I should add to our list of players and factors the EMD algorithm and the science or lack of science behind it, as well as the companies profiting or not profiting from its use and proliferation. Let’s believe everybody is trying to do what is right. Fair enough.
The 911 police receive that call and dispatch two police cars along with the ambulance because the police are the first responders and have to go to all the calls because it is a state regulation, and because the town doesn’t do its own EMD, it has to go to all the calls, even ones at nursing homes and doctor’s offices where the personnel there have more medical training than they do. Regulations are regulations. They were written with good meaning, but clearly not with anticipation of scenarios like this. Fair enough.
So here we are. We started with “This is not an emergency…” and ended up with two police officers and an ambulance crew going lights and sirens and ending up shouting at a disbelieving nurse.

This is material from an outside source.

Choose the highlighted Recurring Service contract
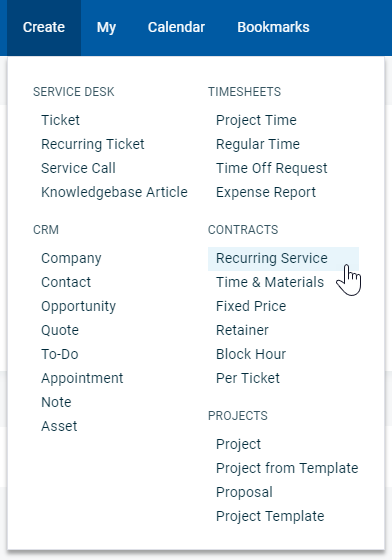pos(283,259)
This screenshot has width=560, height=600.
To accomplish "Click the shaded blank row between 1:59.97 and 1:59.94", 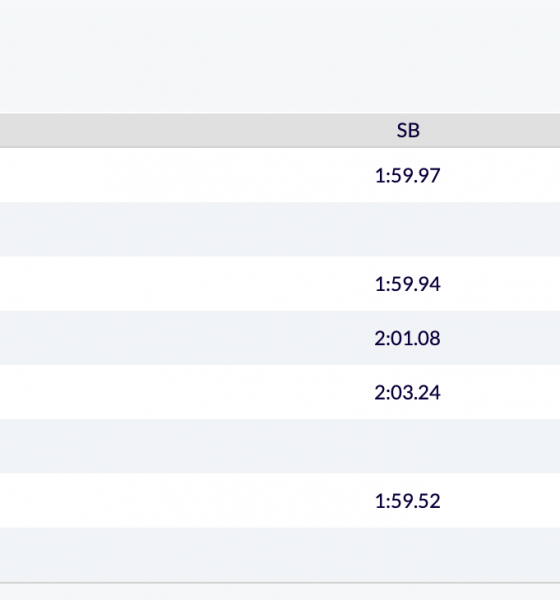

I promised I would write one true thing about lights and sirens.
Here it is:
If the system is going to pass the liability down to the cops and EMS field people, then I guess we’ll have to take it on our backs.
It is our job, duty and responsibility to exercise all due regard to arrive at the scene safely, and to not endanger other people with our response.
Like they teach us in class. Our safety comes first. And we can’t let contracted response times, misguided EMD protocols or our own desire to do good, get in the way of that principle.
“Sixteen of the 32 protocols performed no better than chance alone at identifying high-acuity patients.”-Comparison of the medical priority dispatch system to an out-of-hospital patient acuity score.
Acad Emerg Med. 2006 Sep;13(9):954-60.
Feldman MJ, Verbeek PR, Lyons DG, Chad SJ, Craig AM, Schwartz B.